Debug Overlay in ANGLE’s Vulkan Backend

Motivation

A complex application has frequently changing performance characteristics due to both a varying number of objects to draw and different effects that need to be applied to them. When characterizing the performance of an application, it can be easy to miss scenes which need optimization, especially if they are ephemeral.

A debug overlay that shows on-the-fly statistics from the running application can greatly aid the developer in finding where the bottlenecks are and which scenes need further investigation and profiling.

ANGLE’s Vulkan debug overlay is drawn in a single compute pass for efficiency. The initial implementation includes a few pieces of information for demonstration purposes. Here’s the glmark2 terrain scene with these overlay items enabled:

glmark2 terrain scene

This is a screenshot of a debug build, hence the low FPS. The command graph size is constant every frame.

Implementation

Overlay items are of two fundamental types:

  • Text items: A single line of text with small, medium or large font.
  • Graph items: A bar graph of data. These each have a Text item attached that is automatically rendered with the graph item.

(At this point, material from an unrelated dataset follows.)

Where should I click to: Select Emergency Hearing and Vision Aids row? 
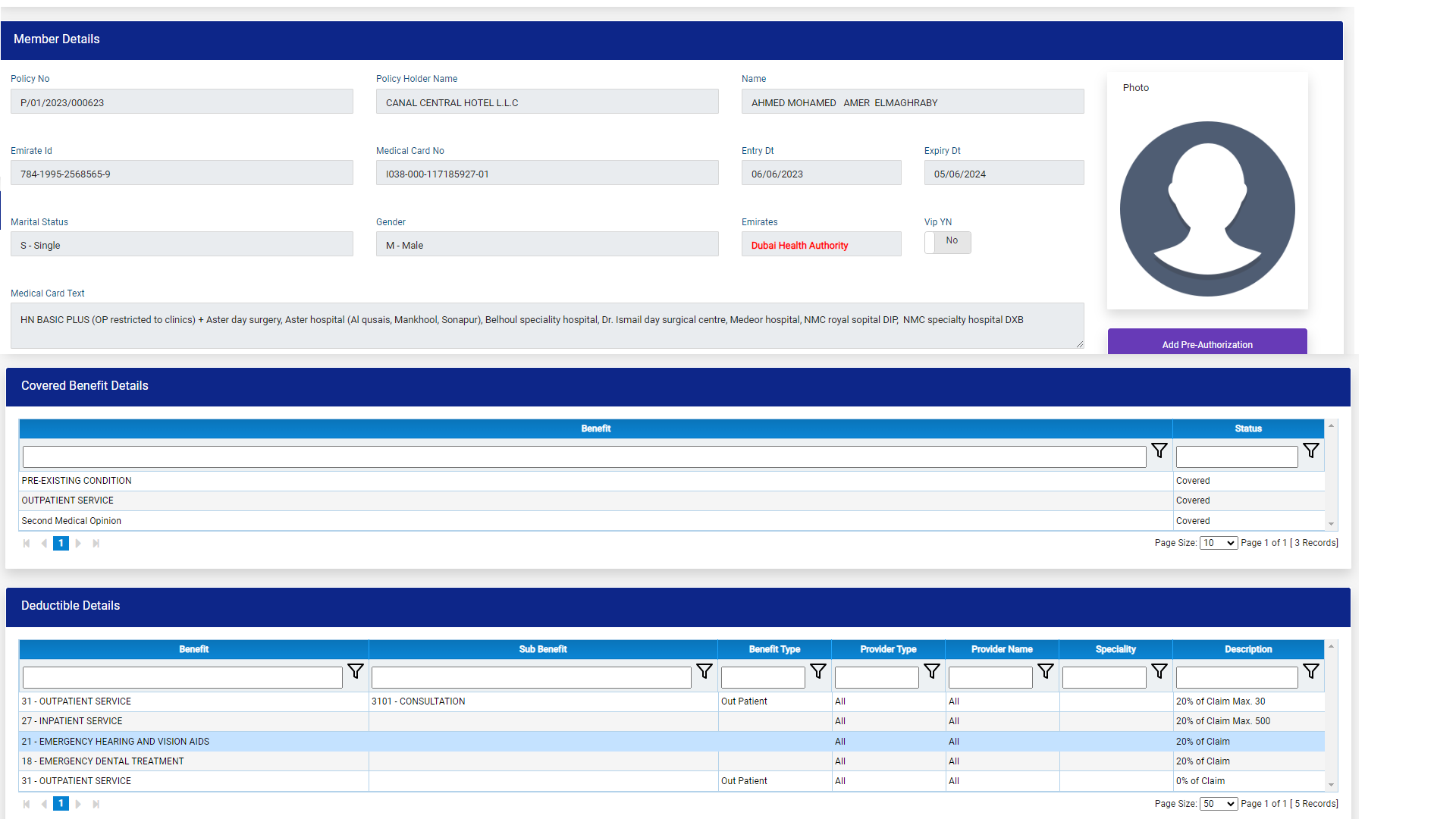pos(115,742)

Built on these, various overlay item types are defined that gather statistics. Five such types are defined with one item per type as example:

  • Count: An item that counts something. VulkanValidationMessageCount is an overlay item of this type that shows the number of validation messages received from the validation layers.
  • Text: A generic text widget. VulkanLastValidationMessage is an overlay item of this type that shows the last validation message.
  • PerSecond: A value that gets reset every second automatically. FPS is an overlay item of this type that simply gets incremented on every swap().
  • RunningGraph: A graph of the last N values. VulkanRenderPassCount is an overlay of this type. This counter reports the number of RenderPasses rendered in each vkQueueSubmit call.
  • RunningHistogram: A histogram of last N values. Input values are in the [0, 1] range and they are ranked to N buckets for histogram calculation. VulkanSecondaryCommandBufferPoolWaste is an overlay item of this type. On vkQueueSubmit(), the memory waste from command buffer pool allocations is recorded in the histogram.

Overlay font are placed in libANGLE/overlay/ which gen_overlay_fonts.py processes to create an array of bits, which is processed at runtime to create the actual font image (an image with 3 layers).

The overlay widget layout is defined in overlay_widgets.json which gen_overlay_widgets.py processes to generate an array of widgets, each of its respective type, and sets their properties, such as color and bounding box. The json file allows widgets to align against other widgets as well as against the framebuffer edges. The following is a part of this file:

{
    "name": "VulkanValidationMessageCount",
    "type": "Count",
    "color": [255, 0, 0, 255],
    "coords": [10, "VulkanLastValidationMessage.top.adjacent"],
    "font": "small",
    "length": 25
},
{
    "name": "VulkanSecondaryCommandBufferPoolWaste",
    "type": "RunningHistogram(50)",
    "color": [255, 200, 75, 200],
    "coords": [-50, 100],
    "bar_width": 6,
    "height": 100,
    "description": {
        "color": [255, 200, 75, 255],
        "coords": ["VulkanSecondaryCommandBufferPoolWaste.left.align",
                   "VulkanSecondaryCommandBufferPoolWaste.top.adjacent"],
        "font": "small",
        "length": 40
    }
}

Negative coordinates in this file indicate alignment to the right/bottom of the framebuffer. OtherItem.edge.mode lets an item be aligned with another. If mode is align, the item has the same origin as OtherItem and expands in the same direction. If adjacent, the item expands in the opposite direction.

Two compute shaders are implemented to efficiently render the UI:

  • OverlayCull: This shader creates a bitset of Text and Graph items whose bounding boxes intersect a corresponding subgroup processed by OverlayDraw. This is done only when the enabled overlay items are changed or the surface is resized. This shader uses subgroupBallot() where possible, if not subgroupOr() where possible or otherwise shared buffers to create the bitset collaboratively.
  • OverlayDraw: Using the bitsets generated by OverlayCull, values that are uniform for each workgroup (set to be equal to hardware subgroup size), this shader loops over enabled items that can possibly intersect the pixel being processed and renders and blends in texts and graphs. This is done once per frame on present().

To build ANGLE with overlay capability, angle_enable_overlay = true must be placed in args.gn.

Currently, to enable overlay items an environment variable is used. For example:

$ export ANGLE_OVERLAY=FPS:VulkanSecondaryCommandBufferPoolWaste
$ ./hello_triangle --use-angle=vulkan

Future Work

Possible future work

  • On Android, add settings in developer options and enable items based on those.
  • Spawn a small server in ANGLE and write an application that sends enable/disable commands remotely.
  • Implement the Overlay rendering functionality in the front-end to benefit all backends.
  • Add more overlay widgets.
  • Implement automatic widget layout to remove the need to specify positions in the overlay widgets JSON.